▶ **Problem to solve**:
Nothing but the lines from the one with "Instruction: Open help" through the last line of the entries below should appear in the copy, please, and no pictures.

━━━ Data to use

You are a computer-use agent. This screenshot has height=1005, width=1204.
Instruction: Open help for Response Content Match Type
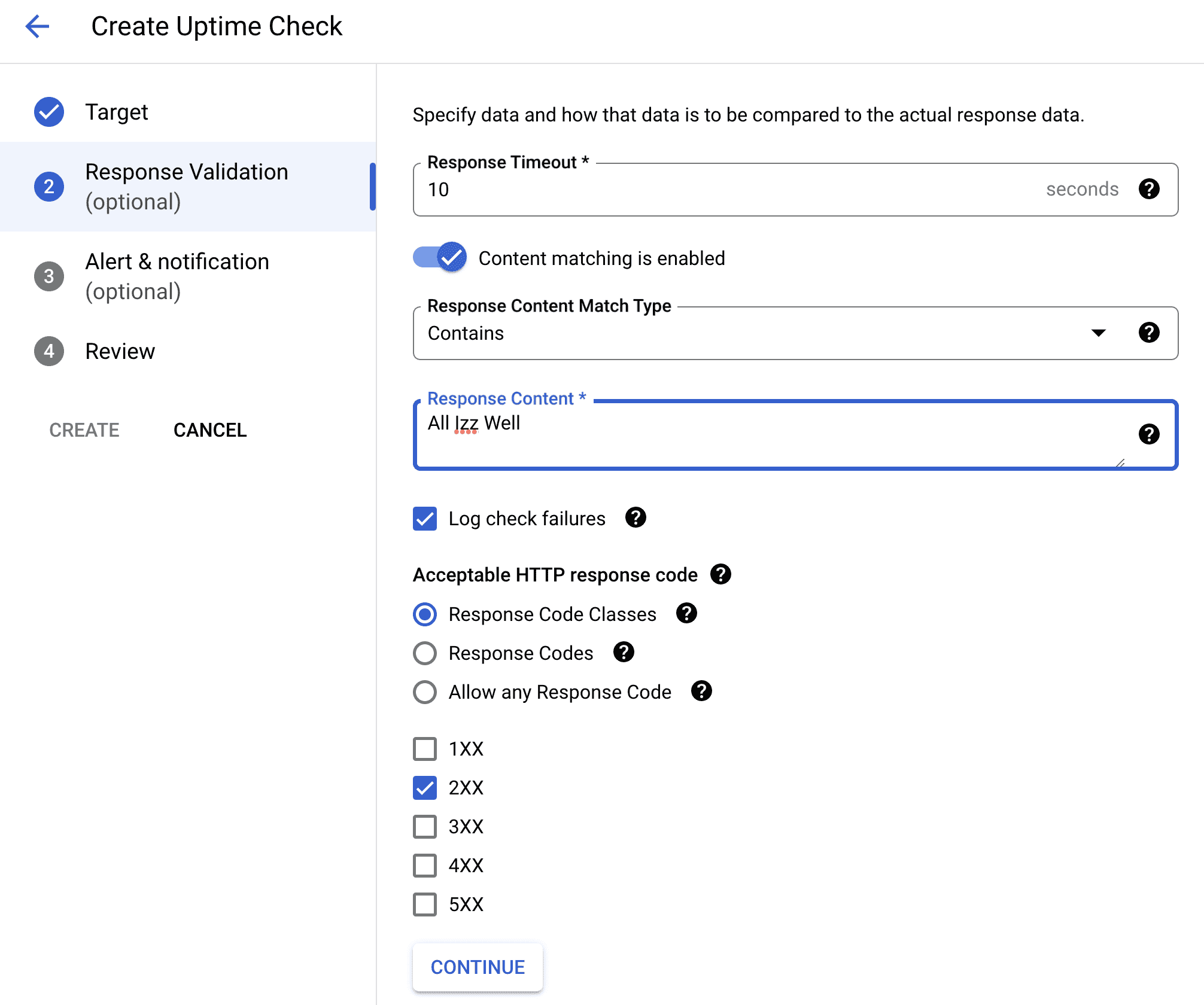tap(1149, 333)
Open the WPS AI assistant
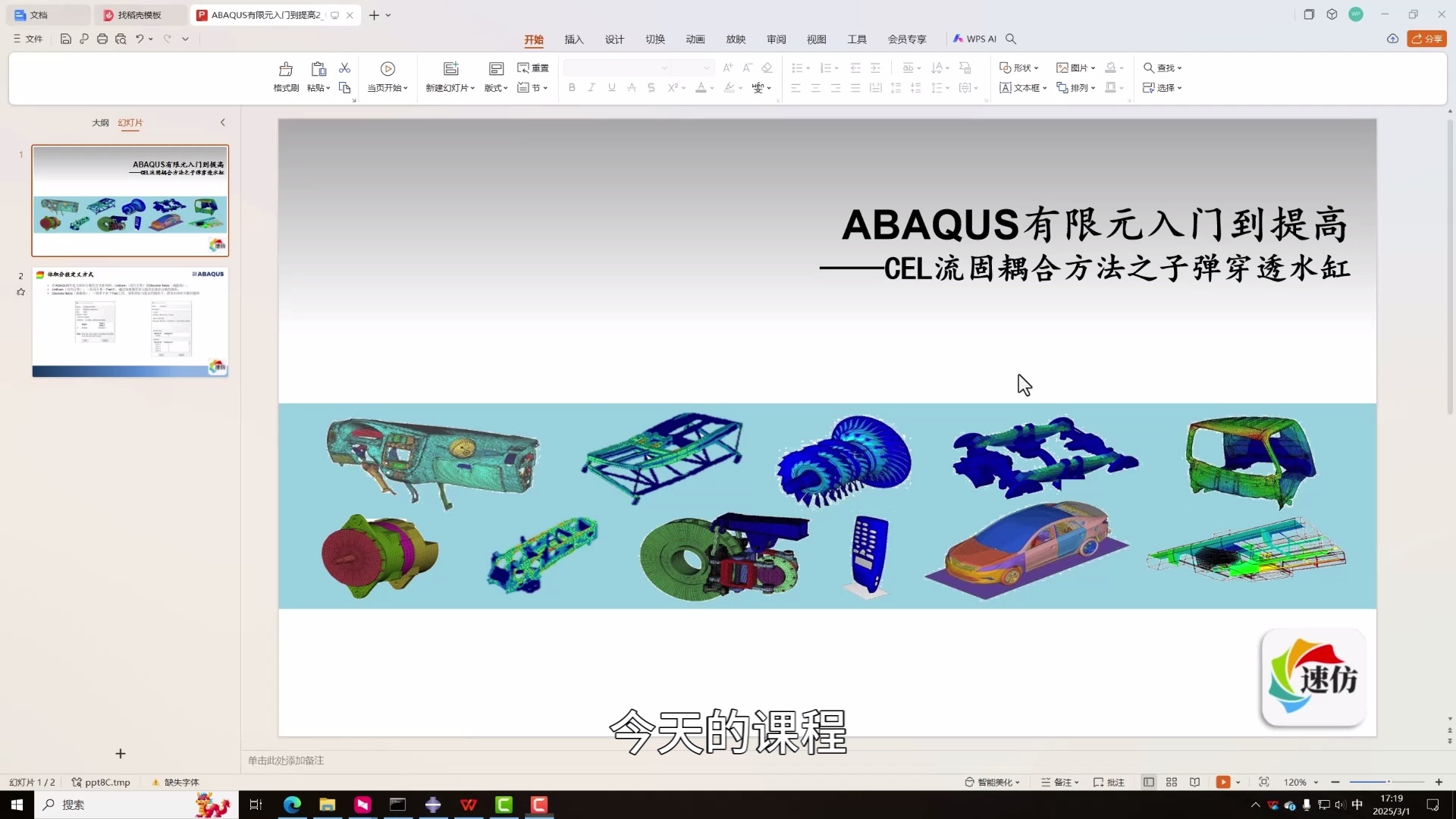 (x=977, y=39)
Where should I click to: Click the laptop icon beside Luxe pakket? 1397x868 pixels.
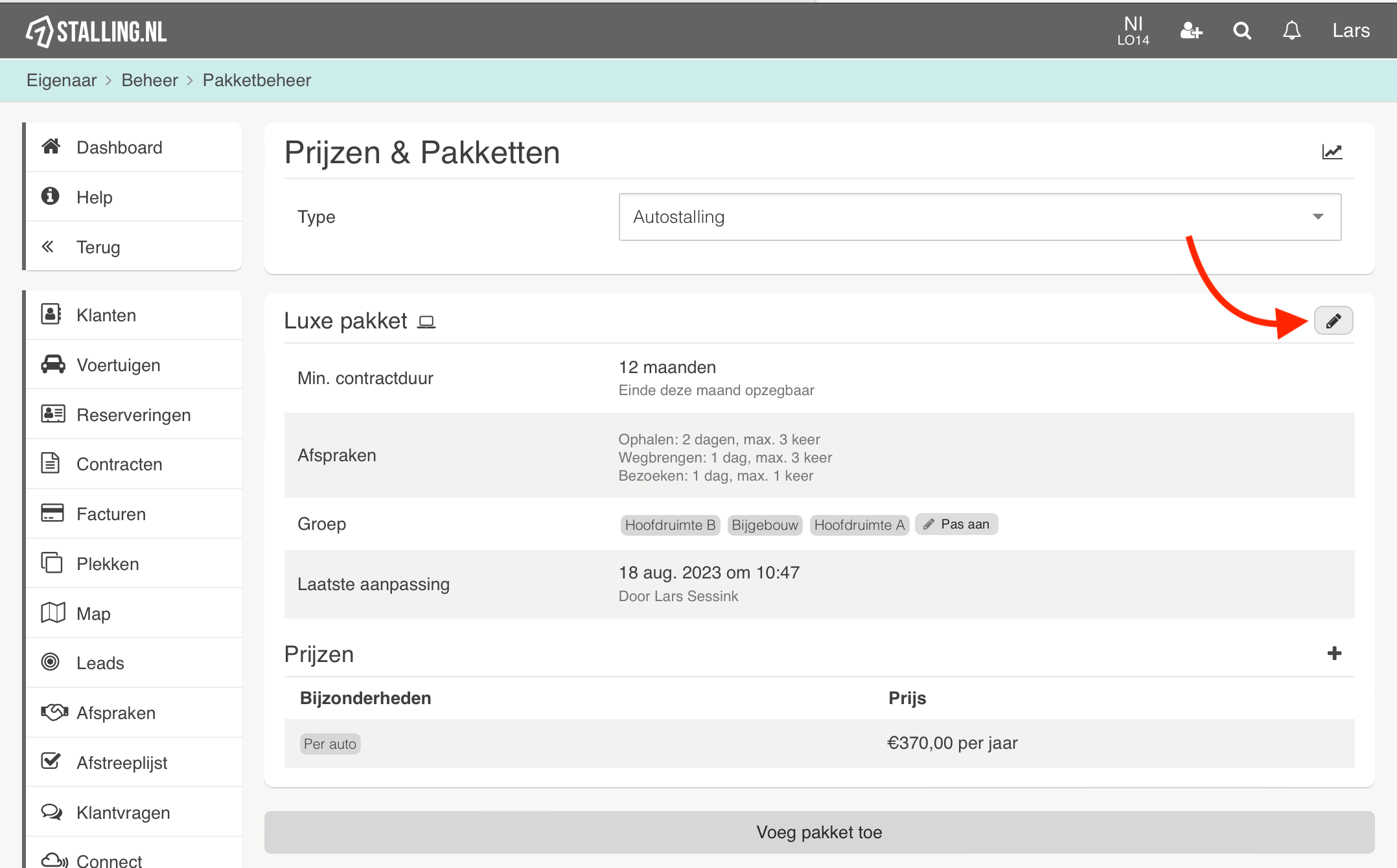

━━━━━━

▶ **Exercise solution**:
Instruction: Open help for Response Content Match Type
tap(1149, 333)
Open the WPS AI assistant
 (x=977, y=39)
Where should I click to: Click the laptop icon beside Luxe pakket? 1397x868 pixels.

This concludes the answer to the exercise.